_PROBLEM:_ All the lines below need retyping exactly, apart from the images.

Collection entries:

== == ==

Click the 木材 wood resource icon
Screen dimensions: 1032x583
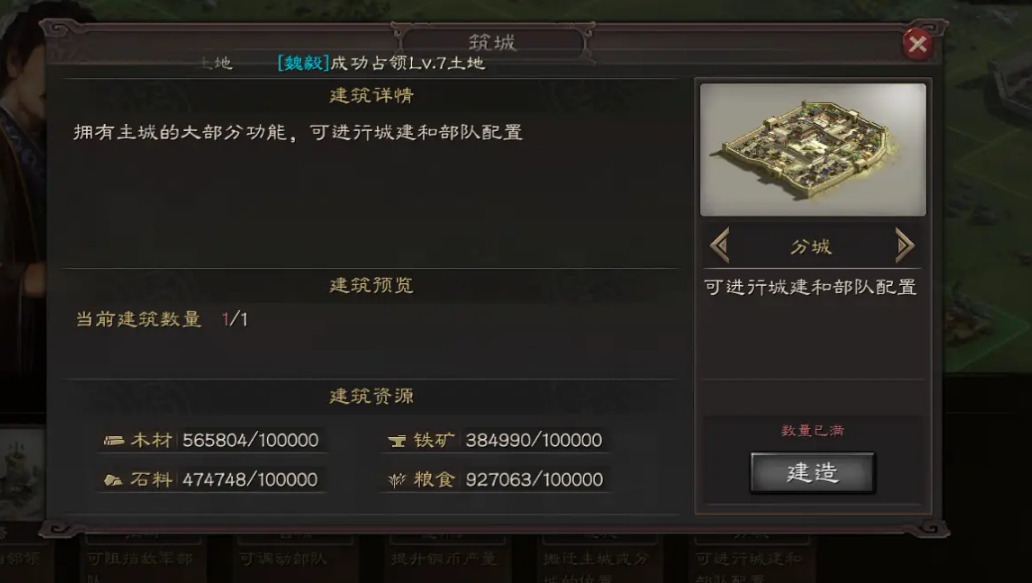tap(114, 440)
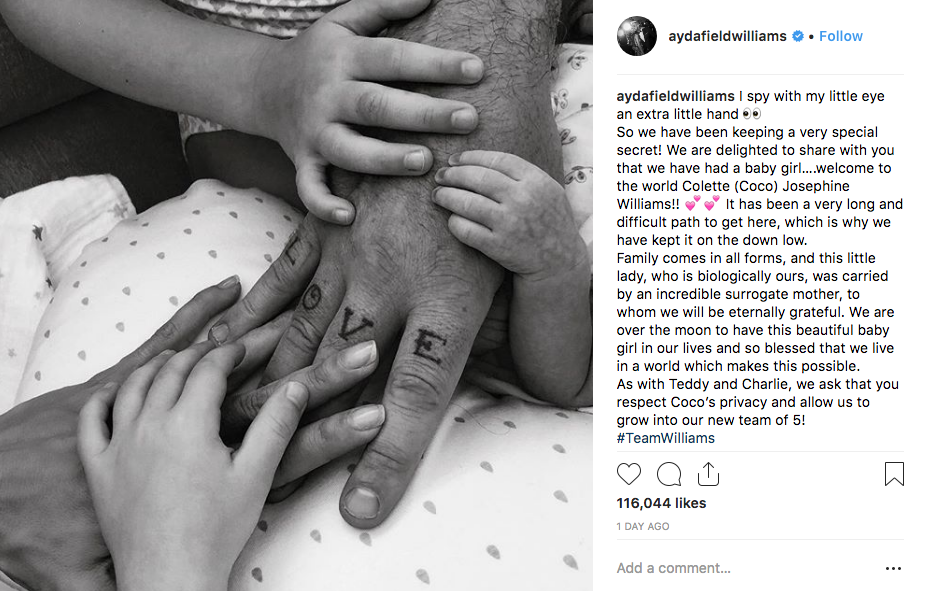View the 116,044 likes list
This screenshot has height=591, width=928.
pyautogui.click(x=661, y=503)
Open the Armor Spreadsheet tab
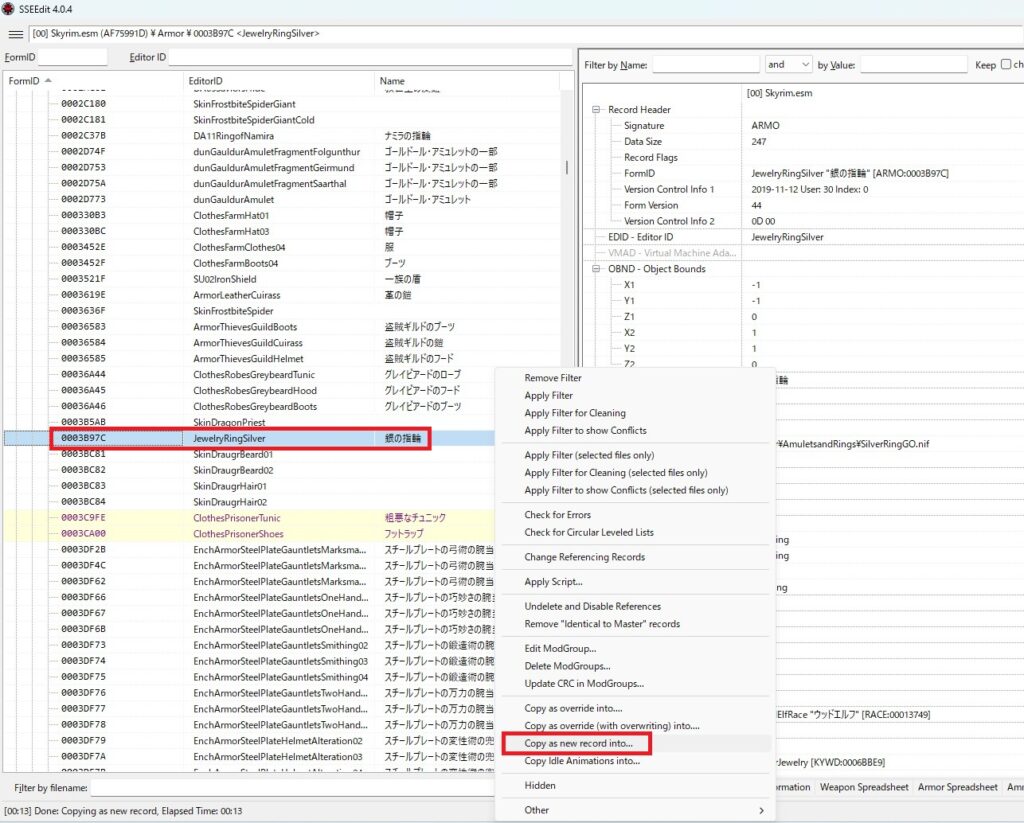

== == ==

_RESPONSE TO THE EXERCISE:_
Click the 木材 wood resource icon
Screen dimensions: 1032x583
tap(114, 440)
View the 116,044 likes list
This screenshot has height=591, width=928.
pyautogui.click(x=661, y=503)
Open the Armor Spreadsheet tab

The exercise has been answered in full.